I'd rather go with that and gate it with 'ifdef CONFIG_FRAME_POINTER'
Like:
#ifndef CONFIG_FRAME_POINTER
#define CONT ({ insn++; goto select_insn; })
#define CONT_JMP ({ insn++; goto select_insn; })
#else
#define CONT ({ insn++; goto *jumptable[insn->code]; })

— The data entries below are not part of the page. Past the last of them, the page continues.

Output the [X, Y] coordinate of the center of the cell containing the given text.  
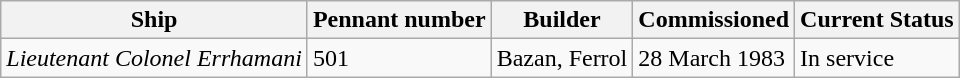
Builder [562, 20]
501 [399, 58]
Pennant number [399, 20]
Current Status [878, 20]
Bazan, Ferrol [562, 58]
Lieutenant Colonel Errhamani [154, 58]
Commissioned [714, 20]
Ship [154, 20]
28 March 1983 [714, 58]
In service [878, 58]
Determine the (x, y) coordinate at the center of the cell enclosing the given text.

#define CONT_JMP ({ insn++; goto *jumptable[insn->code]; })
#endif

The reason this CONT and CONT_JMP macros are there because a combination
of different gcc versions together with different cpus make branch predictor
behave 'unpredictably'.

I've played with CONT and CONT_JMP either both doing direct goto or
indirect goto and observed quite different performance characteristics
from the interpreter.
What you see right now was the best tune I could get from a set of cpus
I had to play with and compilers. If I did the same tuning today the outcome
could have been different.
So I think it's totally fine to use above code. I think some cpus may actually
see performance gains with certain versions of gcc.
The retpoline text increase is unfortunate but when retpoline is on
other security knobs should be on too. In particular CONFIG_BPF_JIT_ALWAYS_ON
should be on as well. Which will remove interpreter from .text completely.